I've got two working theories:
- I think the only platform-specific part of accelerate-llvm-native is the linker, so perhaps there's some problem there? Although I can't imagine what LLVM would break from 7 to 8 that would cause a linker to do the wrong thing...
- My Mac is a 2018 MBP with an Intel i9. All the Linux machines I've tested on have i7s. The problem kernel does a huge number of floating point ops, so perhaps some optimization LLVM 8 is doing changes the numerical stability in a way that doesn't matter on an i7, but does matter on an i9? That certainly wouldn't be the weirdest numerical stability issue I've run in to...
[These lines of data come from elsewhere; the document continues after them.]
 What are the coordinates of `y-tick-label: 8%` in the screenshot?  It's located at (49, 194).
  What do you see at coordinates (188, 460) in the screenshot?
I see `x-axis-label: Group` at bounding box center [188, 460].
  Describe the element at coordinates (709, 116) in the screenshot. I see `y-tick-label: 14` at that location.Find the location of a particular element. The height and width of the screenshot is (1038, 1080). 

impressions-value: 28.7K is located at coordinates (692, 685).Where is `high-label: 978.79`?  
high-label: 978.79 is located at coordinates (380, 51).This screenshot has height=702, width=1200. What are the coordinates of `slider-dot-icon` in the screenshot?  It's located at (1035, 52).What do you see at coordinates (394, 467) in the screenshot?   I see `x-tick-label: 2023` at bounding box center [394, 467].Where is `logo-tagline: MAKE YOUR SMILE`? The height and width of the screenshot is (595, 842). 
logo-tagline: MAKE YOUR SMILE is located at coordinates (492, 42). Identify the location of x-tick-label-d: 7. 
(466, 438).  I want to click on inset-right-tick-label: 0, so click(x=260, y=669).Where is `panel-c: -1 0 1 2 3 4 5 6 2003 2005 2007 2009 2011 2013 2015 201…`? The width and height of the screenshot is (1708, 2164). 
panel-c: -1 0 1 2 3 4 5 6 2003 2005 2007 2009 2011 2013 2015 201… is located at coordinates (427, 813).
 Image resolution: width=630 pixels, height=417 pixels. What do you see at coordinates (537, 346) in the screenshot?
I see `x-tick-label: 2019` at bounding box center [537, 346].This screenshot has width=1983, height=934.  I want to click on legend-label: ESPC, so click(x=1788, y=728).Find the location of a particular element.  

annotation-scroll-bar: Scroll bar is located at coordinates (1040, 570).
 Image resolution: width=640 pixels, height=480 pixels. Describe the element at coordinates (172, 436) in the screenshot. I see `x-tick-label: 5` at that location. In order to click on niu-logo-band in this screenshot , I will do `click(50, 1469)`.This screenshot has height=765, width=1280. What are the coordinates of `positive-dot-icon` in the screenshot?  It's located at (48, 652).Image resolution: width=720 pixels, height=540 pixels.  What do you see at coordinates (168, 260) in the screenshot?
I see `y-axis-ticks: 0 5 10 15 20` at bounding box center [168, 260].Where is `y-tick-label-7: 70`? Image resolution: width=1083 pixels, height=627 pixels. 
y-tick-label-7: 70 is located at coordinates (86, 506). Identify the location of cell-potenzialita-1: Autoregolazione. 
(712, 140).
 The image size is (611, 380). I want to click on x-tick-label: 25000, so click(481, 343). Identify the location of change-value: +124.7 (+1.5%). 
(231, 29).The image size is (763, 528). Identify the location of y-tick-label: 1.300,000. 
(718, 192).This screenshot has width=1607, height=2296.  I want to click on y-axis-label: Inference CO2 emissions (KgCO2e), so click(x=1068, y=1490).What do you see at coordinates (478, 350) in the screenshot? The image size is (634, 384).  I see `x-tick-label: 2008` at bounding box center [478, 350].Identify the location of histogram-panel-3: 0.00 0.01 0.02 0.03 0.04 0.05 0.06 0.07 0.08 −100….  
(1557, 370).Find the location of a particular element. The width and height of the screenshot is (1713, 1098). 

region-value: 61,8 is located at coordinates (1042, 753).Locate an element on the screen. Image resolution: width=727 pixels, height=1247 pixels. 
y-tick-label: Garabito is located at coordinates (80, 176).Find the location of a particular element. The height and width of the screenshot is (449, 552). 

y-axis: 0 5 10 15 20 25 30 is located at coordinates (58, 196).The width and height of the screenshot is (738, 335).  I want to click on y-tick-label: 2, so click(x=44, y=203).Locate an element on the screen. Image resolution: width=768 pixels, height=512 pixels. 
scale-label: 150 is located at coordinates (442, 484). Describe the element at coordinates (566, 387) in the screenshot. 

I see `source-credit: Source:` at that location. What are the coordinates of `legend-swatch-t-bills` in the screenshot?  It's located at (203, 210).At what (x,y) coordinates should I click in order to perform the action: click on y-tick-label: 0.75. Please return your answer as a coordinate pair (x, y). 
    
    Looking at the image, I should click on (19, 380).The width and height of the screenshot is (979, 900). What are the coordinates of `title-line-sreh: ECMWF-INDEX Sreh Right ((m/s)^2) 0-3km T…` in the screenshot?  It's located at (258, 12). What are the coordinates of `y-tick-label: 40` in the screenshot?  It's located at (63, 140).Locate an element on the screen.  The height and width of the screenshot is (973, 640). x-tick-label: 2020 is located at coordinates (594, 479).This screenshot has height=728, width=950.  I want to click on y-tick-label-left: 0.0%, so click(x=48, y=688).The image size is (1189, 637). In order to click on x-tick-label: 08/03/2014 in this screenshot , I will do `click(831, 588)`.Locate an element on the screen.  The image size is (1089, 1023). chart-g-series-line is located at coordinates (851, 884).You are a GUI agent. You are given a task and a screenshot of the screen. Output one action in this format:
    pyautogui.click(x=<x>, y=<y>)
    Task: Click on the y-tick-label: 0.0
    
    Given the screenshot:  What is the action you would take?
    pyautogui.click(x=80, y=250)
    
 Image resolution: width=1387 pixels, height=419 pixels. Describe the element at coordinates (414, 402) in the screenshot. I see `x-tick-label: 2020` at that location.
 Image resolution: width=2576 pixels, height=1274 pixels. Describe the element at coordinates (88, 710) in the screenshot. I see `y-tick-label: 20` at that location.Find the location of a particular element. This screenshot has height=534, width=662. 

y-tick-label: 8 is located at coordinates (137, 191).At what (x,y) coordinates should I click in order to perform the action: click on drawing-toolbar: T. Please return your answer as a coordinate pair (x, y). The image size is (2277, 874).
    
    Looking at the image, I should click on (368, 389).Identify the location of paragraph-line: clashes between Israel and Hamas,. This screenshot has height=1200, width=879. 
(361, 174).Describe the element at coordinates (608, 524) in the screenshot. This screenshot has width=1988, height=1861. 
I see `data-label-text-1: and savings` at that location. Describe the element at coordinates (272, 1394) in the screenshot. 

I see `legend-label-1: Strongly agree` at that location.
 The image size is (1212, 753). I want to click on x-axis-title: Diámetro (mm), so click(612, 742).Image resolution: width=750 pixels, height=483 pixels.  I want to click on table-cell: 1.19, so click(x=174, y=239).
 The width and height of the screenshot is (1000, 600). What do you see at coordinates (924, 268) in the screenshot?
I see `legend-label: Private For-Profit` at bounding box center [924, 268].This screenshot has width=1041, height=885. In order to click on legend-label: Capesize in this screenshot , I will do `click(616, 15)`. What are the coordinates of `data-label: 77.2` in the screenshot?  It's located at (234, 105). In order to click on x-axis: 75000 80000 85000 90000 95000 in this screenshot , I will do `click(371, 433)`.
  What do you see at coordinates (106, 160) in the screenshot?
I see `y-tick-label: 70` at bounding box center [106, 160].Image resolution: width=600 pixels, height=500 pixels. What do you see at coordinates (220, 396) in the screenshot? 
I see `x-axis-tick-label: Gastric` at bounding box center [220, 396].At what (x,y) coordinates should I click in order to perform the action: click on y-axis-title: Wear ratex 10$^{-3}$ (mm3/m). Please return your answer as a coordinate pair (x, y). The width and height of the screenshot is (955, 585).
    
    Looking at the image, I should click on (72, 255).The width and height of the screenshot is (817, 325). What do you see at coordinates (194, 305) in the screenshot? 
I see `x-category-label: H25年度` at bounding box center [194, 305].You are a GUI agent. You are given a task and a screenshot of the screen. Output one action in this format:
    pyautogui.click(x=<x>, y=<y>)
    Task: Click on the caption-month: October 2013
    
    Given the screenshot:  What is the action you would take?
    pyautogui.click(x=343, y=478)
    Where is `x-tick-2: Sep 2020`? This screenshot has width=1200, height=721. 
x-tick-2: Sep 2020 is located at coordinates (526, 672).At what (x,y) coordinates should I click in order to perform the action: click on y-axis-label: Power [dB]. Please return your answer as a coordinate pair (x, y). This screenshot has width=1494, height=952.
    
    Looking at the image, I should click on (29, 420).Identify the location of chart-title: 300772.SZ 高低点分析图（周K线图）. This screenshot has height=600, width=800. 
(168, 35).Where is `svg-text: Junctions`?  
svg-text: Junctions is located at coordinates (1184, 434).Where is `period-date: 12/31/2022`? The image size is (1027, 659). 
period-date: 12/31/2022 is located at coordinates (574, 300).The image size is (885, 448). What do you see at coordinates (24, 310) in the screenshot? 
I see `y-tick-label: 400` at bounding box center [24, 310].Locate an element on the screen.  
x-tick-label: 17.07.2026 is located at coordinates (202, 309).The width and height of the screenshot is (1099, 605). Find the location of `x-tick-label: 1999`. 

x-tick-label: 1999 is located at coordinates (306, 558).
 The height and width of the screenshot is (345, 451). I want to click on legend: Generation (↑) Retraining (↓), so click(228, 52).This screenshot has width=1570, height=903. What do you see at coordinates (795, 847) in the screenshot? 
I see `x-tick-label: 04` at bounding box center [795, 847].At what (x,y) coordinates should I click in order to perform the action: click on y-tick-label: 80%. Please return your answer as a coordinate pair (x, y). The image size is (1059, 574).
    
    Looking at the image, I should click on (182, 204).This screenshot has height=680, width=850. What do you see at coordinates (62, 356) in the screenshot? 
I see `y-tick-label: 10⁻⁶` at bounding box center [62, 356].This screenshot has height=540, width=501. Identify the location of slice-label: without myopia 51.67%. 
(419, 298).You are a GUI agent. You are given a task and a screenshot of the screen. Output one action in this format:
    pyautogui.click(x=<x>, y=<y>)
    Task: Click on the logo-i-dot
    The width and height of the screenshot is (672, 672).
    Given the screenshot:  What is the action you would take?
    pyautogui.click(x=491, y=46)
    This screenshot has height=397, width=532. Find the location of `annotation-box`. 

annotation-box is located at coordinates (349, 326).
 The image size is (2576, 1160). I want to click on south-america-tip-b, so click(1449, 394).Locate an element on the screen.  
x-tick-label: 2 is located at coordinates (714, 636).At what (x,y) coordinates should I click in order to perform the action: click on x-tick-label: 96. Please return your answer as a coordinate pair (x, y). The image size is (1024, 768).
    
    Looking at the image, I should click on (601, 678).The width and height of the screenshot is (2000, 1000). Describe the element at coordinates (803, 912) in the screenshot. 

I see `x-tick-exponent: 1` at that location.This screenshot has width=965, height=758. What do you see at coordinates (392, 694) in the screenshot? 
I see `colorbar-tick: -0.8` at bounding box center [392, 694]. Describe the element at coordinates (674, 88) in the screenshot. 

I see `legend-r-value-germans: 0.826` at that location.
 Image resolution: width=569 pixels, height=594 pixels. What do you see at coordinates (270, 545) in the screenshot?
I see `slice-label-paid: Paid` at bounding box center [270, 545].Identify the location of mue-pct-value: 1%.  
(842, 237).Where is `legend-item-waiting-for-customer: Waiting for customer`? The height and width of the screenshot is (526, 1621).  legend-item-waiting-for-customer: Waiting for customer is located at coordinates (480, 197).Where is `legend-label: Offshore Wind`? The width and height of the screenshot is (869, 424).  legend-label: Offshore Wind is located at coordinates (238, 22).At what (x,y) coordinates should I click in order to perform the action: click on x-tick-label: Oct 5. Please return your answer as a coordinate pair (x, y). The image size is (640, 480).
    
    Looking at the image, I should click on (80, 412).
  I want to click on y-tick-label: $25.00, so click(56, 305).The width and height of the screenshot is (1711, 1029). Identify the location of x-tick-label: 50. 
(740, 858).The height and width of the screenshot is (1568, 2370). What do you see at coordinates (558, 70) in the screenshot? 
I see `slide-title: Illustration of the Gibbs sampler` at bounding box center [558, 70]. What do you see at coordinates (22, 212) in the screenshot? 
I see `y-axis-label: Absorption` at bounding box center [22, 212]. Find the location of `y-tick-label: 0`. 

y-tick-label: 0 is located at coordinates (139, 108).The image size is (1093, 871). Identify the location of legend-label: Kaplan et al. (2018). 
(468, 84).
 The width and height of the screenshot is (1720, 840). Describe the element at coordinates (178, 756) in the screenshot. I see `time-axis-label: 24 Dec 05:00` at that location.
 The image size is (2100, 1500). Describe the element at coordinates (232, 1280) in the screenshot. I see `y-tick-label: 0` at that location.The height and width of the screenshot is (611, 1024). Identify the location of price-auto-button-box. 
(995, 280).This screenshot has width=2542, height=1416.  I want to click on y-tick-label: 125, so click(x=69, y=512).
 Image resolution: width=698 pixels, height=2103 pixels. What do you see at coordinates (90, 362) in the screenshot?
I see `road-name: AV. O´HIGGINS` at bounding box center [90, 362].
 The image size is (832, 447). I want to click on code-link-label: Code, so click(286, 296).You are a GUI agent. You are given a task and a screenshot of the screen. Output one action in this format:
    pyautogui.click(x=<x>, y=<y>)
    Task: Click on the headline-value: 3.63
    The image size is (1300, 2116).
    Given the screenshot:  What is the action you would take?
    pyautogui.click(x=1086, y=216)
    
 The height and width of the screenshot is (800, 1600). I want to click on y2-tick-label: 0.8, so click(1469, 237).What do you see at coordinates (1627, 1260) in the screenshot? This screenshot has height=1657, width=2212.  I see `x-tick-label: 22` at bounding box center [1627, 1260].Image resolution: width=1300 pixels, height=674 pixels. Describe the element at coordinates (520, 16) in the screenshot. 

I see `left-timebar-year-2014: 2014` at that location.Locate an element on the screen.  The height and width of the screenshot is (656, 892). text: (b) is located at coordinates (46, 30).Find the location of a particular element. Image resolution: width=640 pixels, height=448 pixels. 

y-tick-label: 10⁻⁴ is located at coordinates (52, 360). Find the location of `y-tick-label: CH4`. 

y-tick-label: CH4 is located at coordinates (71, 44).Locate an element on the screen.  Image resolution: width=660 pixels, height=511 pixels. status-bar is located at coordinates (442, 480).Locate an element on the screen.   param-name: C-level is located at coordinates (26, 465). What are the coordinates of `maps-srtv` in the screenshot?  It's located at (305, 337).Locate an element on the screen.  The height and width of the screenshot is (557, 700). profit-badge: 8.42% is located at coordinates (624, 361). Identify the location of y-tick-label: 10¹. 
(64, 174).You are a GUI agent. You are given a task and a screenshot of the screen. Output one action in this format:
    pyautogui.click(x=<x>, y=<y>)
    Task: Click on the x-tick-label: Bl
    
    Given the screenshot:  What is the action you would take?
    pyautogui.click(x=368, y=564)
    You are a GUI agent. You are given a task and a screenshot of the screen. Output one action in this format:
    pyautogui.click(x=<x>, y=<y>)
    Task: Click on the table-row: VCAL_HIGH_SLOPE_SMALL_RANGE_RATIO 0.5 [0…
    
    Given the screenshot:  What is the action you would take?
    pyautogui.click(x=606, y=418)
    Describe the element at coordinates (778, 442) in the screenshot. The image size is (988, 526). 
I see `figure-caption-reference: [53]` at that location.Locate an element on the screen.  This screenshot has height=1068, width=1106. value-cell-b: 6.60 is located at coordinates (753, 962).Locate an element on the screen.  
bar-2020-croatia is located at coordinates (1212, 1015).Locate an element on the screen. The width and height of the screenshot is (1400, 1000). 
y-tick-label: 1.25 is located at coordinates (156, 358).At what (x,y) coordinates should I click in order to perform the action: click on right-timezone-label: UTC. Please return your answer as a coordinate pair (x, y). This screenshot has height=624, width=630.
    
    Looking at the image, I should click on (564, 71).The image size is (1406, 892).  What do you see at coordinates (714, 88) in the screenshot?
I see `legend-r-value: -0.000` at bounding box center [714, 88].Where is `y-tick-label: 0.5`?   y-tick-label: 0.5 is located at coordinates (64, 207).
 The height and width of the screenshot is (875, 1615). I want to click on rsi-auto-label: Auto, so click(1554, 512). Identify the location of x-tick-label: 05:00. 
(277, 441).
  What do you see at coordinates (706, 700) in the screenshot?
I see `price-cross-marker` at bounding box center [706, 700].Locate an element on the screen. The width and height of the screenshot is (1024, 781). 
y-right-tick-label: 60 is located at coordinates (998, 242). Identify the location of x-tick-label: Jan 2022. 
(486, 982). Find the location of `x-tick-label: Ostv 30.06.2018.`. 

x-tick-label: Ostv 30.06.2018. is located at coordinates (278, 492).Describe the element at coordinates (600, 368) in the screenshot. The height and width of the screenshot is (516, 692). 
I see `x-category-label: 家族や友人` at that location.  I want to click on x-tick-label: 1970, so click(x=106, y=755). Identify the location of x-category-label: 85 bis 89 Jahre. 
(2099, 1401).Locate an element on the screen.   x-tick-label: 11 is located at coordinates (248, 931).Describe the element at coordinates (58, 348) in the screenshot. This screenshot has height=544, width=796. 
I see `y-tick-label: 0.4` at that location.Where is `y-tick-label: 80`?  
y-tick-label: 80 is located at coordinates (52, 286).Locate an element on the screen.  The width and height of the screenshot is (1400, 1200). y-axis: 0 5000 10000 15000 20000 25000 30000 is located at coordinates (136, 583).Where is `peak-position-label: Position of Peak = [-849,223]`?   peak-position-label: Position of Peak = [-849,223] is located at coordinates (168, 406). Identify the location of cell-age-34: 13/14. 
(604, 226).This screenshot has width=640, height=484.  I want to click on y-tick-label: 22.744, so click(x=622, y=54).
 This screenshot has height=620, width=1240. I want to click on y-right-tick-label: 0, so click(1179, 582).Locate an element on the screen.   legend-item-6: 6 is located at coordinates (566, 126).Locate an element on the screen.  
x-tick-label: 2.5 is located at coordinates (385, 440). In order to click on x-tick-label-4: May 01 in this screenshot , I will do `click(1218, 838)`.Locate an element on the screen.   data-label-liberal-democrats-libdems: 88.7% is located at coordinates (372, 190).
Once I've got a few spare hours I'll begin pruning down a minimal repro.
I was able to test the same kernel on a Mac with an Intel m3, so the wacky i9 hypothesis is out. Seems it is indeed MacOS-related.
hm, that will indeed be fun to debug.
I'd be useful to compare the object code (.o) file generated by LLVM-8 and LLVM-7, and see if 8 is producing some new/unusual instructions or relocations which the linker isn't dealing with properly.
I'd like to replace these custom linkers with the functions from llvm/llvm-hs, although last time I checked (quite a while ago now) the llvm-hs bindings weren't working for what I needed; seems time to reinvestigate.